##### DATA UNDER STUDY

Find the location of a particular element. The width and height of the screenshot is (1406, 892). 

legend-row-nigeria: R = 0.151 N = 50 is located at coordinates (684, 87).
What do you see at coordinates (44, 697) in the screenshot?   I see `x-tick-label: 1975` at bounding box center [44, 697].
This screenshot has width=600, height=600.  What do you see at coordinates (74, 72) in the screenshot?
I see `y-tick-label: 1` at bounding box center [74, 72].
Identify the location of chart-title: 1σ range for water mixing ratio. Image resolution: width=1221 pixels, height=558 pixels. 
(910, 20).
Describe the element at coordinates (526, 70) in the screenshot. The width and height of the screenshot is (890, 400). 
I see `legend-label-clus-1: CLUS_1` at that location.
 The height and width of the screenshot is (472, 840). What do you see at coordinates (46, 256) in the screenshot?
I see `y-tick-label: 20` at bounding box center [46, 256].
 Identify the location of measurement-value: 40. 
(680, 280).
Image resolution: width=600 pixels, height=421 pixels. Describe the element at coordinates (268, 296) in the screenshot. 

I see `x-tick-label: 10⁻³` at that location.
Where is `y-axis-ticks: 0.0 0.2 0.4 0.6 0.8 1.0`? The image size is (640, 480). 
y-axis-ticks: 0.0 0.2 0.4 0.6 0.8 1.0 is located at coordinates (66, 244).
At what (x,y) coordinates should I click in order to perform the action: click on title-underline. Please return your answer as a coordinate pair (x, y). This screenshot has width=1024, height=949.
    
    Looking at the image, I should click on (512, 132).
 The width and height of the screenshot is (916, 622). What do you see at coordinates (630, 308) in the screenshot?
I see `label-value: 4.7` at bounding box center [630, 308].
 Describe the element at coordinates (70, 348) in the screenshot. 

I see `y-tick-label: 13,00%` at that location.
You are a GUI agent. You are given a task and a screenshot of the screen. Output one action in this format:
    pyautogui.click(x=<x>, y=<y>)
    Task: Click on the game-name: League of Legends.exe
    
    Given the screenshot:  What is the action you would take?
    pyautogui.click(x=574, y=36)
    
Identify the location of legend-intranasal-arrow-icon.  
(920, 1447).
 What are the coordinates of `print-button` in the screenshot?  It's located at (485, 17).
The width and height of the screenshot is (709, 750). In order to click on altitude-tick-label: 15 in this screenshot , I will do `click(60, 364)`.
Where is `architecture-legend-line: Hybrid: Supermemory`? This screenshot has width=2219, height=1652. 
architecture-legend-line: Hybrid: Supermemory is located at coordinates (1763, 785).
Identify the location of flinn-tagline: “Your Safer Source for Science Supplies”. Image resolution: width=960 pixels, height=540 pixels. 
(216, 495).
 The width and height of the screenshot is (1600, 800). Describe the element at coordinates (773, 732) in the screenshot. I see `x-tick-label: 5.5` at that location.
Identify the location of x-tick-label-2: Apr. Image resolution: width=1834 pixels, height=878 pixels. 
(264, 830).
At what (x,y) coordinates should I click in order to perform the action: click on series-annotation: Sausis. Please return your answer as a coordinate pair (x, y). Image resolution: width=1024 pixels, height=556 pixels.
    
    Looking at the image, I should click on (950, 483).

##########

Can you write out the entries verbatim, from the start of the entries through the line that contains "What do you see at coordinates (44, 697)"?

Find the location of a particular element. The width and height of the screenshot is (1406, 892). 

legend-row-nigeria: R = 0.151 N = 50 is located at coordinates (684, 87).
What do you see at coordinates (44, 697) in the screenshot?   I see `x-tick-label: 1975` at bounding box center [44, 697].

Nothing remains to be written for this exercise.